1. 2025 A ‘Pivotal’ Year for Hotels
In Hotel News Now coverage, Kelsey Fenerty, Manager of Analytics at STR, predicts that 2025 will be a crucial year for the industry, particularly as group demand continues to grow. Business travelers and corporate groups remain loyal to hotels, preferring the amenities and services they offer over short-term rentals like Airbnb, she said.
Fenerty notes that corporate travelers are a key, untapped source of domestic demand. With more companies requiring employees to return to the office, the frequency of in-person meetings and events is expected to increase, boosting hotel stays. Additionally, major events like sports tournaments are making a comeback, and economic conditions will further influence hotel performance.

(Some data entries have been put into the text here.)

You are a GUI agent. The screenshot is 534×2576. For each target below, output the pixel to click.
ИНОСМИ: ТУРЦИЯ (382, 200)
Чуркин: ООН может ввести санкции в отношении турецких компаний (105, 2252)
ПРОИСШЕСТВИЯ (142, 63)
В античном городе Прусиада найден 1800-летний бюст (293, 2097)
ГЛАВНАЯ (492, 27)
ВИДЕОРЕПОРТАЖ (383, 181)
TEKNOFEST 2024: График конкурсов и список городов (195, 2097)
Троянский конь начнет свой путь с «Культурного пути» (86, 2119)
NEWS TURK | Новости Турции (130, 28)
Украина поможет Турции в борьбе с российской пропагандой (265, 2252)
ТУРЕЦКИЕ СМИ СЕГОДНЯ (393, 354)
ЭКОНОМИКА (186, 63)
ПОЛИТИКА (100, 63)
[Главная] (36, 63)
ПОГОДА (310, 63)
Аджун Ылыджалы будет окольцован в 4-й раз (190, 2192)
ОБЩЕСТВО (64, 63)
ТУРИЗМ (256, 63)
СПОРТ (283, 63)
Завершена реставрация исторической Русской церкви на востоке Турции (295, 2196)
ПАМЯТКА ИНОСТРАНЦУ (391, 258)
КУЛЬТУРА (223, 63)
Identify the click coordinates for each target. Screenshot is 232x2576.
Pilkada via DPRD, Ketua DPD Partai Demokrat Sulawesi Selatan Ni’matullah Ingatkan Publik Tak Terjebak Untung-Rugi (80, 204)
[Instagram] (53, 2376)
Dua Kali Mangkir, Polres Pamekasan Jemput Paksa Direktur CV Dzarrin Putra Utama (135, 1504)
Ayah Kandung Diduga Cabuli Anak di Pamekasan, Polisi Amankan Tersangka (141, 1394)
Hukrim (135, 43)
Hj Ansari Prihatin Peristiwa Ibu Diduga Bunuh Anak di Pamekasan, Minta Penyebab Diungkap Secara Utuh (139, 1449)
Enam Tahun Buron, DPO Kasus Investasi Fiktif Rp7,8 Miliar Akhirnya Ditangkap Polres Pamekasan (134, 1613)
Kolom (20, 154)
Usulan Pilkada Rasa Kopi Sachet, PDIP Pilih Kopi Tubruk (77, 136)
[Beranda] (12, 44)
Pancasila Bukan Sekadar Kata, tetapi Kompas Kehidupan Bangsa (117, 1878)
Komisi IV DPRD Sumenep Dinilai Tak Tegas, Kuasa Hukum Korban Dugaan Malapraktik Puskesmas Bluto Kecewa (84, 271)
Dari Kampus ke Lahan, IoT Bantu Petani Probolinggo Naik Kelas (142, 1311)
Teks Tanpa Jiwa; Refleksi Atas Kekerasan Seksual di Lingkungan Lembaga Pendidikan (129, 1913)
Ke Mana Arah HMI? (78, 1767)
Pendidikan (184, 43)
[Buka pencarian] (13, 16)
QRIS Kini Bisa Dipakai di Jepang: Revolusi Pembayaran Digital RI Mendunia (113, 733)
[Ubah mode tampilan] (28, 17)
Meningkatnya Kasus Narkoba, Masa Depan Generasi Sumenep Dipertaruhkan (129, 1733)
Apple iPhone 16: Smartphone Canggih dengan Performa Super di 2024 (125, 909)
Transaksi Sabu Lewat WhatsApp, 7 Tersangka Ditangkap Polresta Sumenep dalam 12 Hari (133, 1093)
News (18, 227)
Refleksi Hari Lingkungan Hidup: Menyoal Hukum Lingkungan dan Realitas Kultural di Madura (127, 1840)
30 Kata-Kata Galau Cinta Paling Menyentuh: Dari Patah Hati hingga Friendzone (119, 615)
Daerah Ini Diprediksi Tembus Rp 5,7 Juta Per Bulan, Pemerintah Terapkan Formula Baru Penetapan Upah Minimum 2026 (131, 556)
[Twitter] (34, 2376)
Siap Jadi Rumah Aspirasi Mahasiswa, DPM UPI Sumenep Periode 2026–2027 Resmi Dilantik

Fenerty’s key trends to watch in 2025:
- A slowdown in leisure travel due to rising credit card debt and economic uncertainties
- Increased competition among hotels for weekend demand
- Shifts in international travel due to events like the 2026 FIFA World Cup
2. Bifurcation: Upscale Segments Lead Growth
The conference highlighted what many reports called a "bifurcation" in the U.S. hotel industry, with upscale and upper-upscale segments outperforming midscale and economy sectors. Hotel Management coverage suggested the resurgence of group and business travel, combined with signs of a leisure travel slowdown, are the contributing factors.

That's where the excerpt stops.